(Collection entries)
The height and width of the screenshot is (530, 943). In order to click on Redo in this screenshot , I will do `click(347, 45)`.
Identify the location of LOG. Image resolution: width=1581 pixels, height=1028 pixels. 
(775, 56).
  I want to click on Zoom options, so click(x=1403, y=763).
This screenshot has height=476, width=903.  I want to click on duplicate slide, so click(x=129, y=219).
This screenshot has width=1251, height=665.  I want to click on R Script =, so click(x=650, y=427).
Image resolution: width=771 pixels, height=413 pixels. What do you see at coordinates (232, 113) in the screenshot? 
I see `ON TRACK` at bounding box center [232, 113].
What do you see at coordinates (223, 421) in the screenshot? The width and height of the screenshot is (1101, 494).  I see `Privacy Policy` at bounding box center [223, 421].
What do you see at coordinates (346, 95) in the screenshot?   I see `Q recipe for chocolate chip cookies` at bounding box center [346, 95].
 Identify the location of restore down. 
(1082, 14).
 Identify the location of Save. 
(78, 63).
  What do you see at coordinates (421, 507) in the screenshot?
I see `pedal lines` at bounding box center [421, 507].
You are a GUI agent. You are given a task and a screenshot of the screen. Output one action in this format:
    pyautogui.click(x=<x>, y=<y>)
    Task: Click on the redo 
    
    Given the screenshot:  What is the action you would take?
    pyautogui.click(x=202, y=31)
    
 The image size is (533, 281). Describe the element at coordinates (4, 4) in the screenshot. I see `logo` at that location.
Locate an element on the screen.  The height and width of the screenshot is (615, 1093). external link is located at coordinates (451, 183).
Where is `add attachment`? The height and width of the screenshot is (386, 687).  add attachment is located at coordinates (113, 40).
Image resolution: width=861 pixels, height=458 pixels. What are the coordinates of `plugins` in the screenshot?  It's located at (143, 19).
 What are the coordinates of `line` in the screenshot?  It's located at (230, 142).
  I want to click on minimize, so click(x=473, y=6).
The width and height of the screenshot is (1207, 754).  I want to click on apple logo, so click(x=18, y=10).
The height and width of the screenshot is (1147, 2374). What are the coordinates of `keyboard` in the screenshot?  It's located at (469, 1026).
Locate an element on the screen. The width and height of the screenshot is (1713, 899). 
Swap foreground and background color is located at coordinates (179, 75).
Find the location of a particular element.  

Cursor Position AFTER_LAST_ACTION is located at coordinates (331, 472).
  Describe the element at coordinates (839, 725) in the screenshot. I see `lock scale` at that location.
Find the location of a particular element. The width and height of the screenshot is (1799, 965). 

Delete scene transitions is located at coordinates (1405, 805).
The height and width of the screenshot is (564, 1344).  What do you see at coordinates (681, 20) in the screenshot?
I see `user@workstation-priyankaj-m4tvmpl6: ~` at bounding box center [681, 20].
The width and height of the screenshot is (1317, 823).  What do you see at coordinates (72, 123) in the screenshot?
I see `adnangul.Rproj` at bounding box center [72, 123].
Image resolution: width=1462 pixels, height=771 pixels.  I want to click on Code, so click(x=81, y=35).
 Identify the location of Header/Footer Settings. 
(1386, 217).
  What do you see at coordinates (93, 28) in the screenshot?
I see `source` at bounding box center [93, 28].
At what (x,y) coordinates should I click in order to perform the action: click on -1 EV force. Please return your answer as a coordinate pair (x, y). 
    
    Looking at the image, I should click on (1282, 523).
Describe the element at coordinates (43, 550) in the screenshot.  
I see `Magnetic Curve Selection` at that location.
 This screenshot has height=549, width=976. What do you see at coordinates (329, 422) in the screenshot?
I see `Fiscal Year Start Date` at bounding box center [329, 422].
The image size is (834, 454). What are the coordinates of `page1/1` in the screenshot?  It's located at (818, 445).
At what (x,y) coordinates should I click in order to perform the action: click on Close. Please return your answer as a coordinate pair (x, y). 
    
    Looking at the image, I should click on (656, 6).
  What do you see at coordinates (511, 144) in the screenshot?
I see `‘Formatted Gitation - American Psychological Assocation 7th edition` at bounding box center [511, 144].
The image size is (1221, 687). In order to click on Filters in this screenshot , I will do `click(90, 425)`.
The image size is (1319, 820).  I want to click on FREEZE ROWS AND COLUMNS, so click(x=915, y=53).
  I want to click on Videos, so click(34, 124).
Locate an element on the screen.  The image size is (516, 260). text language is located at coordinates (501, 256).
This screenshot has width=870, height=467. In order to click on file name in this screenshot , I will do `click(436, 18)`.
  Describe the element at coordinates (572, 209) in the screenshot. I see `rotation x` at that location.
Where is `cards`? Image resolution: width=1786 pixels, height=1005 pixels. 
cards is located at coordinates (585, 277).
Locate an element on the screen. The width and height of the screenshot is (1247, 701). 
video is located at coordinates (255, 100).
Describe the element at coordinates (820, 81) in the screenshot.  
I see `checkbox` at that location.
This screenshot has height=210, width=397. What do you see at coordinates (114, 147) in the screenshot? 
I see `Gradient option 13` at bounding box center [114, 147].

*What is being asked*: Copy every row above word for word, keeping each line as it appears.

*Task output*:
The height and width of the screenshot is (530, 943). In order to click on Redo in this screenshot , I will do `click(347, 45)`.
Identify the location of LOG. Image resolution: width=1581 pixels, height=1028 pixels. 
(775, 56).
  I want to click on Zoom options, so click(x=1403, y=763).
This screenshot has height=476, width=903.  I want to click on duplicate slide, so click(x=129, y=219).
This screenshot has width=1251, height=665.  I want to click on R Script =, so click(x=650, y=427).
Image resolution: width=771 pixels, height=413 pixels. What do you see at coordinates (232, 113) in the screenshot? 
I see `ON TRACK` at bounding box center [232, 113].
What do you see at coordinates (223, 421) in the screenshot? The width and height of the screenshot is (1101, 494).  I see `Privacy Policy` at bounding box center [223, 421].
What do you see at coordinates (346, 95) in the screenshot?   I see `Q recipe for chocolate chip cookies` at bounding box center [346, 95].
 Identify the location of restore down. 
(1082, 14).
 Identify the location of Save. 
(78, 63).
  What do you see at coordinates (421, 507) in the screenshot?
I see `pedal lines` at bounding box center [421, 507].
You are a GUI agent. You are given a task and a screenshot of the screen. Output one action in this format:
    pyautogui.click(x=<x>, y=<y>)
    Task: Click on the redo 
    
    Given the screenshot:  What is the action you would take?
    pyautogui.click(x=202, y=31)
    
 The image size is (533, 281). Describe the element at coordinates (4, 4) in the screenshot. I see `logo` at that location.
Locate an element on the screen.  The height and width of the screenshot is (615, 1093). external link is located at coordinates (451, 183).
Where is `add attachment`? The height and width of the screenshot is (386, 687).  add attachment is located at coordinates (113, 40).
Image resolution: width=861 pixels, height=458 pixels. What are the coordinates of `plugins` in the screenshot?  It's located at (143, 19).
 What are the coordinates of `line` in the screenshot?  It's located at (230, 142).
  I want to click on minimize, so click(x=473, y=6).
The width and height of the screenshot is (1207, 754).  I want to click on apple logo, so click(x=18, y=10).
The height and width of the screenshot is (1147, 2374). What are the coordinates of `keyboard` in the screenshot?  It's located at (469, 1026).
Locate an element on the screen. The width and height of the screenshot is (1713, 899). 
Swap foreground and background color is located at coordinates (179, 75).
Find the location of a particular element.  

Cursor Position AFTER_LAST_ACTION is located at coordinates (331, 472).
  Describe the element at coordinates (839, 725) in the screenshot. I see `lock scale` at that location.
Find the location of a particular element. The width and height of the screenshot is (1799, 965). 

Delete scene transitions is located at coordinates (1405, 805).
The height and width of the screenshot is (564, 1344).  What do you see at coordinates (681, 20) in the screenshot?
I see `user@workstation-priyankaj-m4tvmpl6: ~` at bounding box center [681, 20].
The width and height of the screenshot is (1317, 823).  What do you see at coordinates (72, 123) in the screenshot?
I see `adnangul.Rproj` at bounding box center [72, 123].
Image resolution: width=1462 pixels, height=771 pixels.  I want to click on Code, so click(x=81, y=35).
 Identify the location of Header/Footer Settings. 
(1386, 217).
  What do you see at coordinates (93, 28) in the screenshot?
I see `source` at bounding box center [93, 28].
At what (x,y) coordinates should I click in order to perform the action: click on -1 EV force. Please return your answer as a coordinate pair (x, y). 
    
    Looking at the image, I should click on (1282, 523).
Describe the element at coordinates (43, 550) in the screenshot.  
I see `Magnetic Curve Selection` at that location.
 This screenshot has height=549, width=976. What do you see at coordinates (329, 422) in the screenshot?
I see `Fiscal Year Start Date` at bounding box center [329, 422].
The image size is (834, 454). What are the coordinates of `page1/1` in the screenshot?  It's located at (818, 445).
At what (x,y) coordinates should I click in order to perform the action: click on Close. Please return your answer as a coordinate pair (x, y). 
    
    Looking at the image, I should click on (656, 6).
  What do you see at coordinates (511, 144) in the screenshot?
I see `‘Formatted Gitation - American Psychological Assocation 7th edition` at bounding box center [511, 144].
The image size is (1221, 687). In order to click on Filters in this screenshot , I will do `click(90, 425)`.
The image size is (1319, 820).  I want to click on FREEZE ROWS AND COLUMNS, so click(x=915, y=53).
  I want to click on Videos, so click(34, 124).
Locate an element on the screen.  The image size is (516, 260). text language is located at coordinates (501, 256).
This screenshot has width=870, height=467. In order to click on file name in this screenshot , I will do `click(436, 18)`.
  Describe the element at coordinates (572, 209) in the screenshot. I see `rotation x` at that location.
Where is `cards`? Image resolution: width=1786 pixels, height=1005 pixels. 
cards is located at coordinates (585, 277).
Locate an element on the screen. The width and height of the screenshot is (1247, 701). 
video is located at coordinates (255, 100).
Describe the element at coordinates (820, 81) in the screenshot.  
I see `checkbox` at that location.
This screenshot has height=210, width=397. What do you see at coordinates (114, 147) in the screenshot? 
I see `Gradient option 13` at bounding box center [114, 147].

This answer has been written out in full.